■ **WHAT IS NEEDED**
Print every record exactly, with nothing added or left out.

Items listed in a dataset
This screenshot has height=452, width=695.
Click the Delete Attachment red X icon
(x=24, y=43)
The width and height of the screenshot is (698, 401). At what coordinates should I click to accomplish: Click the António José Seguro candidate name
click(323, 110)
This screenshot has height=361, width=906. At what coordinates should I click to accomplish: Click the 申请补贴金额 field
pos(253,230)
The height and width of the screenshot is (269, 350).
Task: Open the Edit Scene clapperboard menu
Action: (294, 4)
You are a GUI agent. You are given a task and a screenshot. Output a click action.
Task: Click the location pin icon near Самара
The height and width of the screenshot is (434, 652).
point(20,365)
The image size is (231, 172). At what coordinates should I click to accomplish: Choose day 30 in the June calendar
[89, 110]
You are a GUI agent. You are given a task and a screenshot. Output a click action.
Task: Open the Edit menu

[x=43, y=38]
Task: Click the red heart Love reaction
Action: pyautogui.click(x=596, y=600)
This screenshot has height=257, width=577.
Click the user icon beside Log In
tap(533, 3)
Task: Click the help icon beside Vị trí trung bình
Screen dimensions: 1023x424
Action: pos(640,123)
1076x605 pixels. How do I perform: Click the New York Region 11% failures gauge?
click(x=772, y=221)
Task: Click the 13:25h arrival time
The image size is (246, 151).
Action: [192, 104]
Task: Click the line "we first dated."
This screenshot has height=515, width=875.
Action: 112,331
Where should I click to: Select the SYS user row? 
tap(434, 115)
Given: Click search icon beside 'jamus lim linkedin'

■ **TASK ANSWER**
This screenshot has height=452, width=695.
Click the Delete Attachment red X icon
(x=24, y=43)
The width and height of the screenshot is (698, 401). At what coordinates should I click to accomplish: Click the António José Seguro candidate name
click(323, 110)
This screenshot has height=361, width=906. At what coordinates should I click to accomplish: Click the 申请补贴金额 field
pos(253,230)
The height and width of the screenshot is (269, 350).
Task: Open the Edit Scene clapperboard menu
Action: (294, 4)
You are a GUI agent. You are given a task and a screenshot. Output a click action.
Task: Click the location pin icon near Самара
The height and width of the screenshot is (434, 652).
point(20,365)
The image size is (231, 172). At what coordinates should I click to accomplish: Choose day 30 in the June calendar
[89, 110]
You are a GUI agent. You are given a task and a screenshot. Output a click action.
Task: Open the Edit menu

[x=43, y=38]
Task: Click the red heart Love reaction
Action: pyautogui.click(x=596, y=600)
This screenshot has height=257, width=577.
Click the user icon beside Log In
tap(533, 3)
Task: Click the help icon beside Vị trí trung bình
Screen dimensions: 1023x424
Action: pos(640,123)
1076x605 pixels. How do I perform: Click the New York Region 11% failures gauge?
click(x=772, y=221)
Task: Click the 13:25h arrival time
The image size is (246, 151).
Action: [192, 104]
Task: Click the line "we first dated."
This screenshot has height=515, width=875.
Action: 112,331
Where should I click to: Select the SYS user row? 
tap(434, 115)
Given: Click search icon beside 'jamus lim linkedin'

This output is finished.